__WHAT THE TASK REQUIRES__
What is needed is an exact copy of the lines from the line holding "Instruction: Click the" through the end of the material, with no other lines and no pictures.

(Beginning of INFORMATION GIVEN)

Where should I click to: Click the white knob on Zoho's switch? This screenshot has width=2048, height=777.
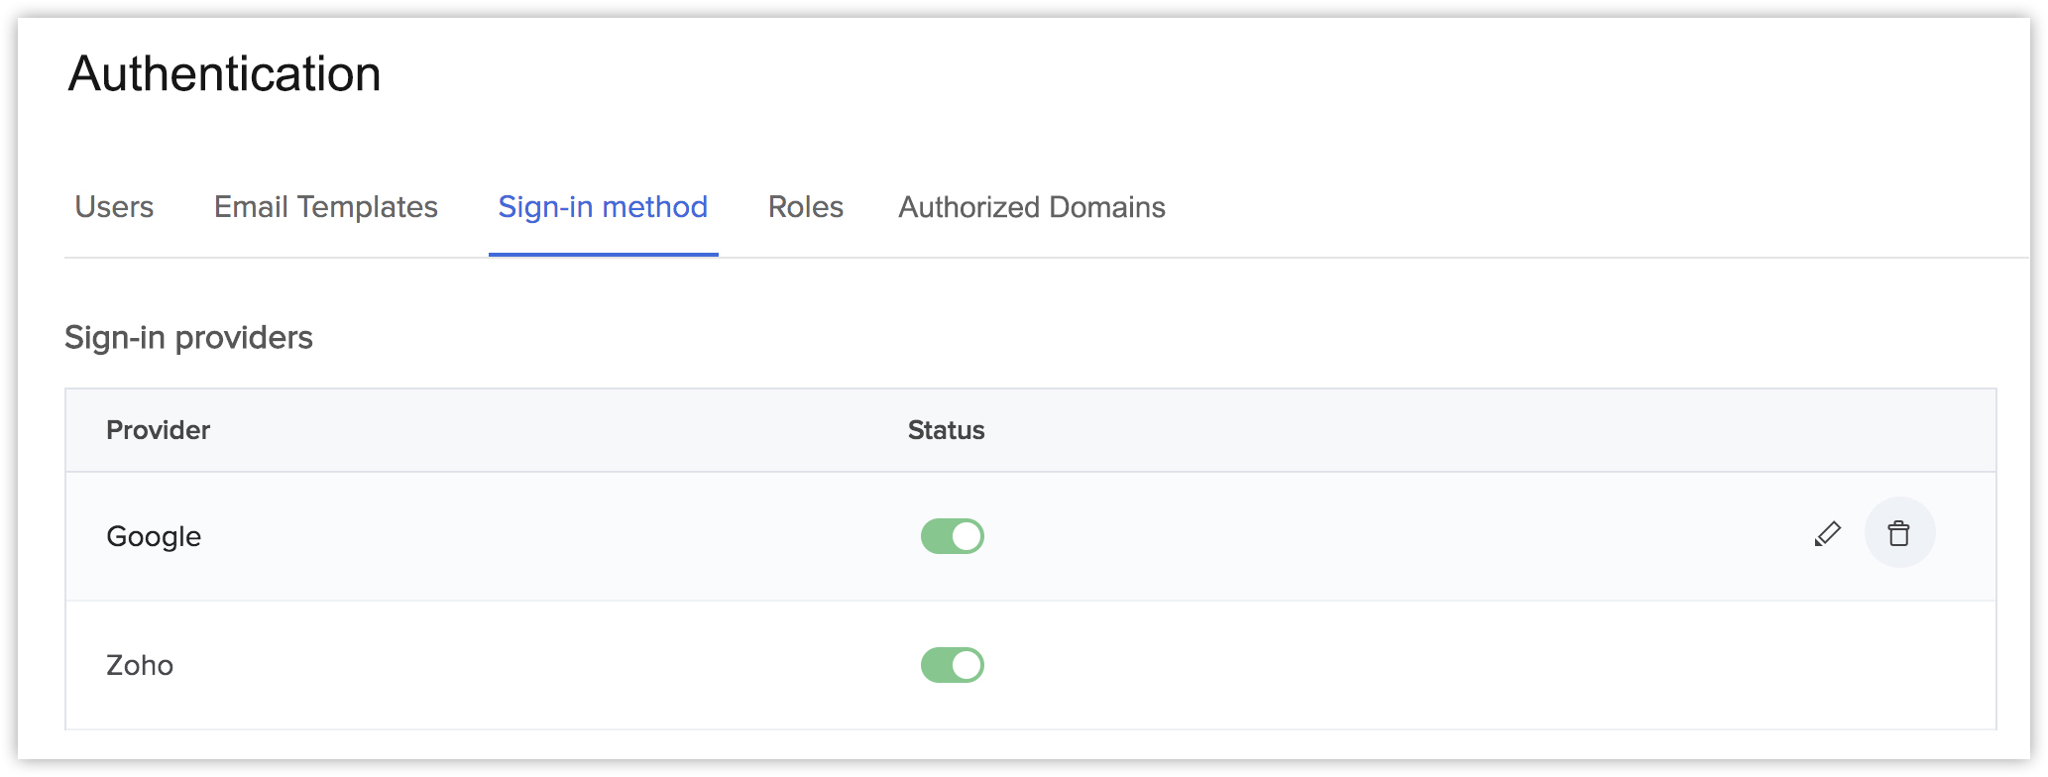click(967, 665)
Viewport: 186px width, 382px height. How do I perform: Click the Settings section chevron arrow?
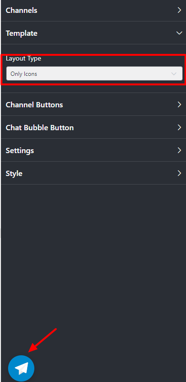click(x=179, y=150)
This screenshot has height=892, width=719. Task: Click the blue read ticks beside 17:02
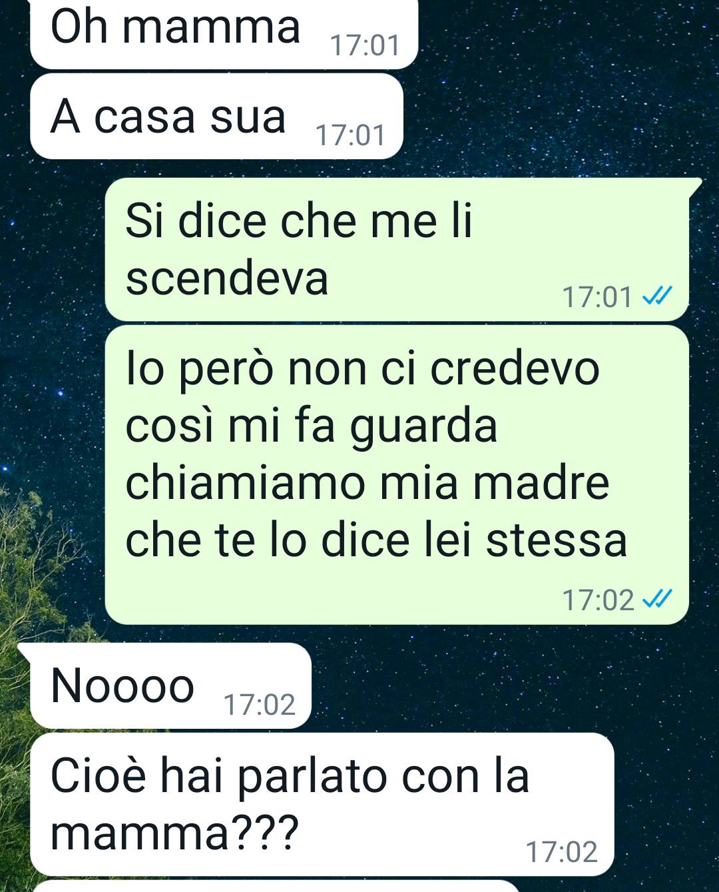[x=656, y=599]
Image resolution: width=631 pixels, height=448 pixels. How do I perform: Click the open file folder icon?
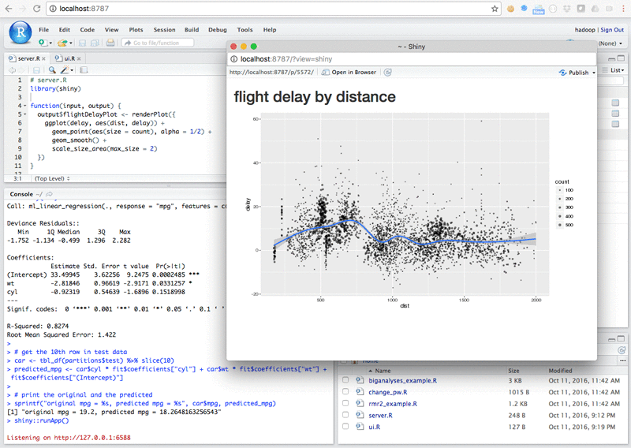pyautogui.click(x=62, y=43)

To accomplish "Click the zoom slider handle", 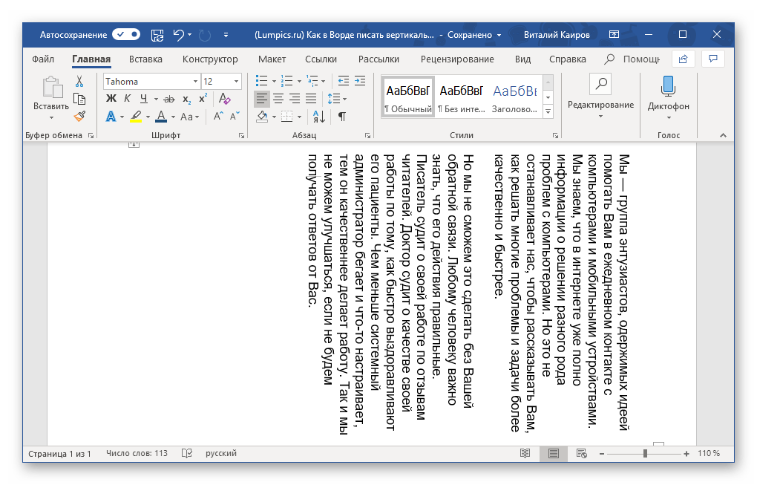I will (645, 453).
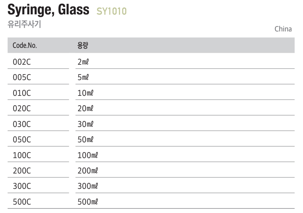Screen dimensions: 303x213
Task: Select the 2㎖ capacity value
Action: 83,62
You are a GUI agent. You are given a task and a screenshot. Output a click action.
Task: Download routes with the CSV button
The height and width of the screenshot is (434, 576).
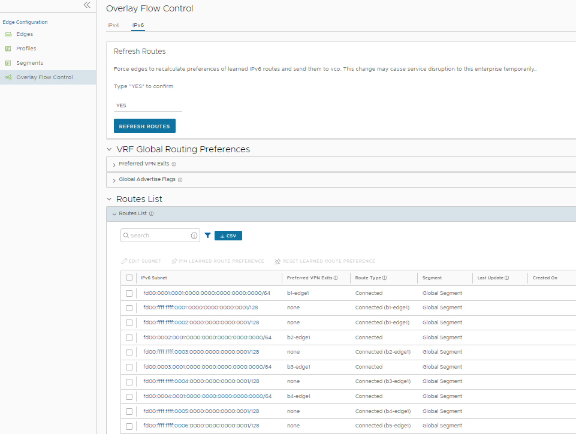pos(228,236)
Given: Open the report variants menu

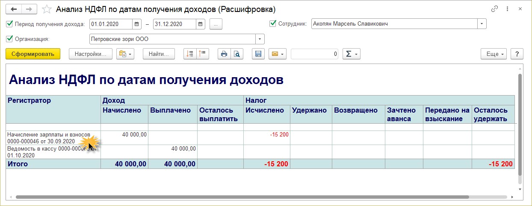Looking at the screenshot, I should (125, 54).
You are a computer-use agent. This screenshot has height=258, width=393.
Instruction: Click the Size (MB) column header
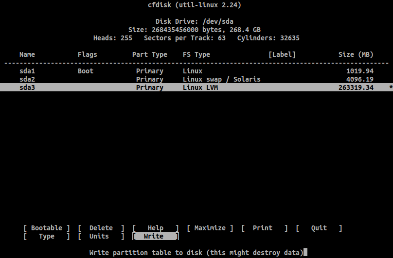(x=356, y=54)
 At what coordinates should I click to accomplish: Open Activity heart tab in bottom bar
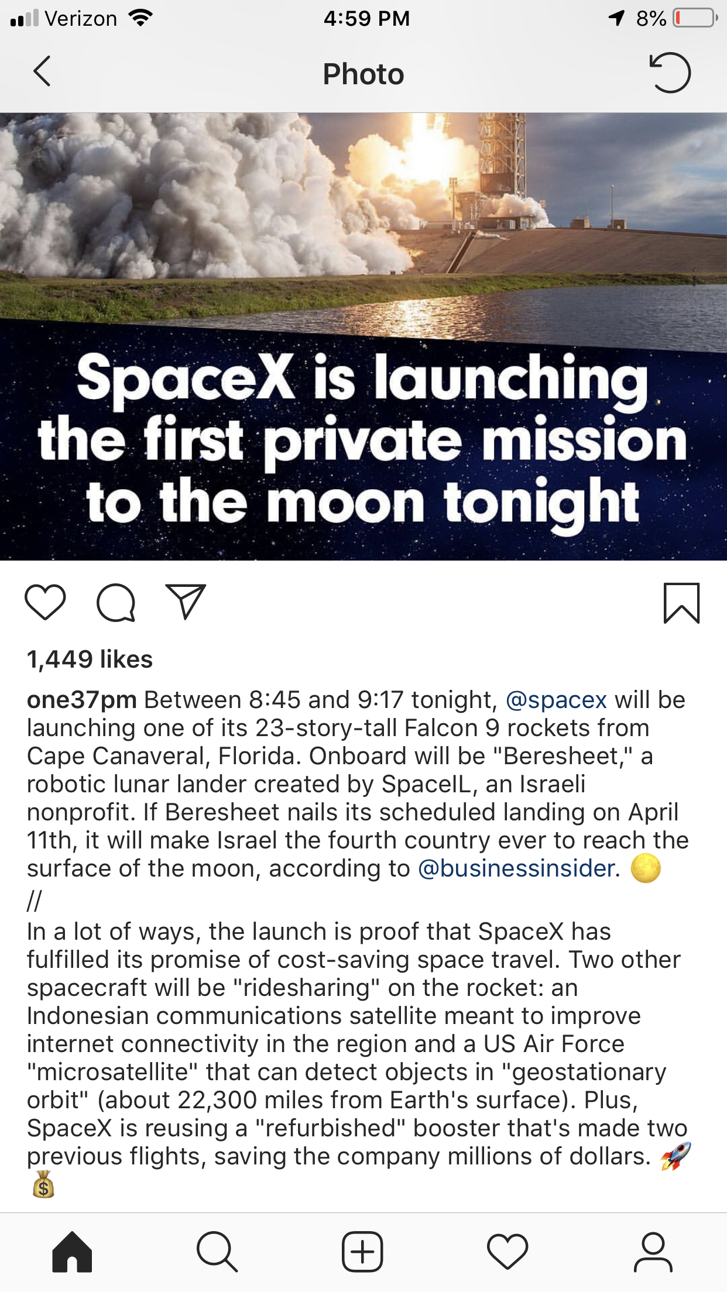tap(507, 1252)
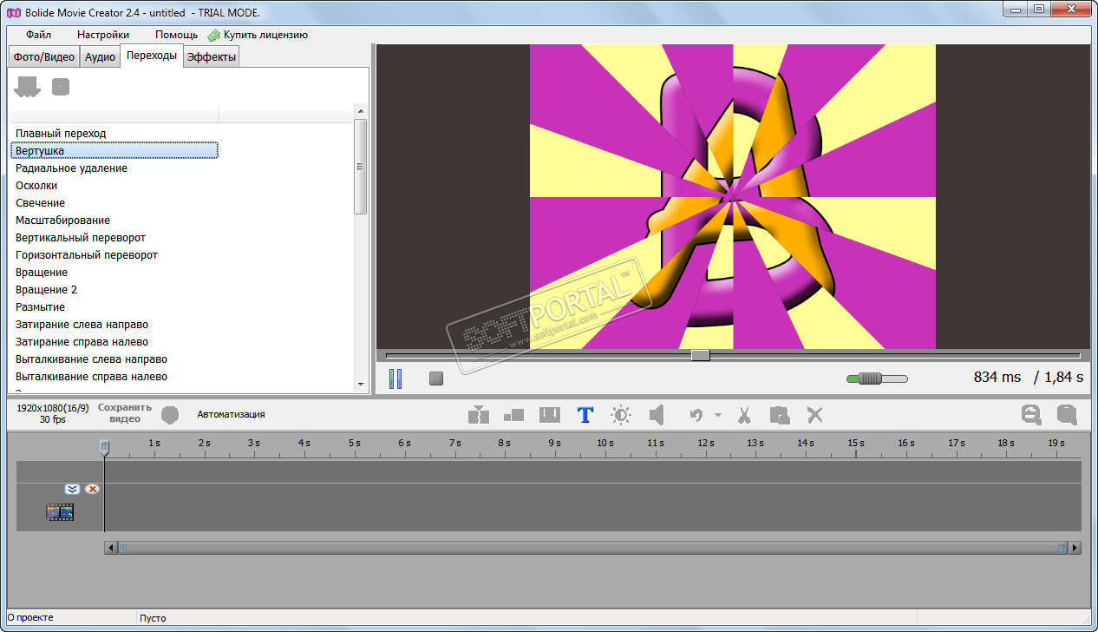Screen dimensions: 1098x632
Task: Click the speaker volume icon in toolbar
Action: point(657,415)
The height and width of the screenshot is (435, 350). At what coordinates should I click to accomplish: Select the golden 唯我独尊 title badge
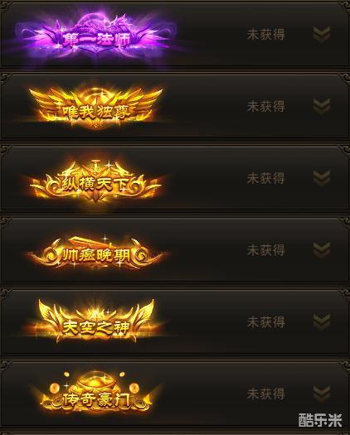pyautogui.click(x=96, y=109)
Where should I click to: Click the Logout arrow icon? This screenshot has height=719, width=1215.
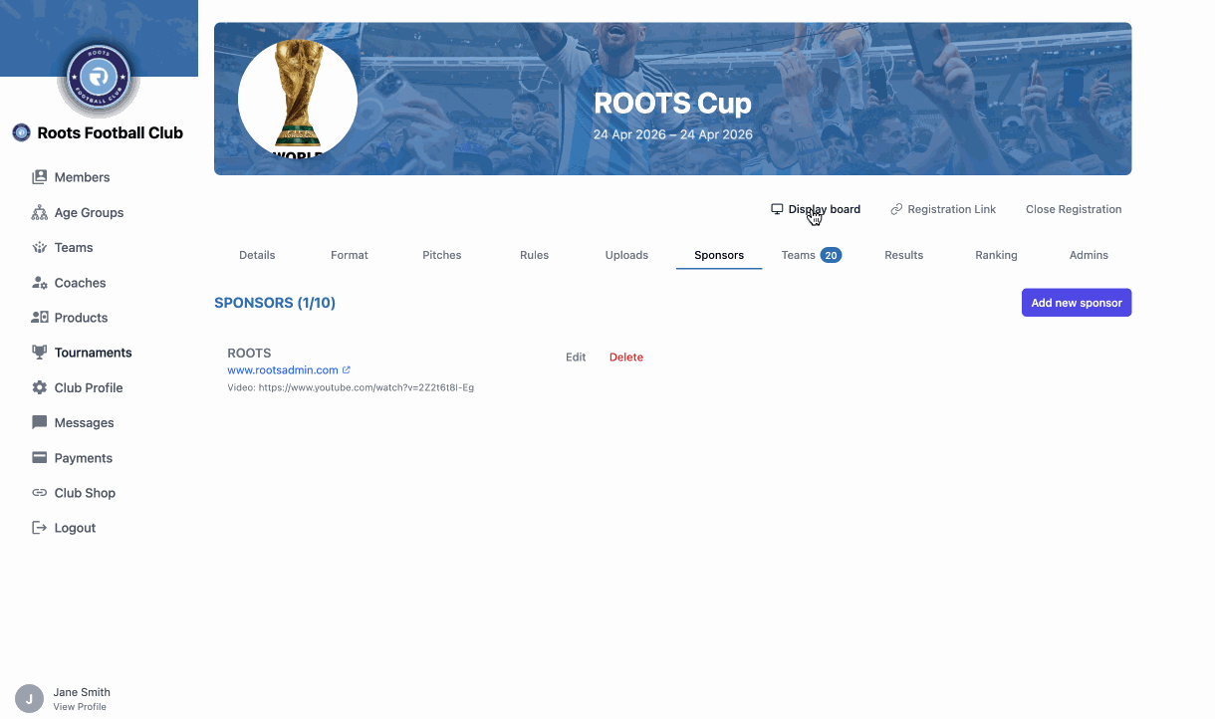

(End of INFORMATION GIVEN)

__RESULT BELOW__
Instruction: Click the Size (MB) column header
(x=356, y=54)
 At what coordinates should I click to accomplish: Open Activity heart tab in bottom bar
tap(507, 1252)
Screen dimensions: 1098x632
Task: Click the speaker volume icon in toolbar
Action: point(657,415)
The height and width of the screenshot is (435, 350). At what coordinates should I click to accomplish: Select the golden 唯我独尊 title badge
pyautogui.click(x=96, y=109)
Where should I click to: Click the Logout arrow icon? This screenshot has height=719, width=1215.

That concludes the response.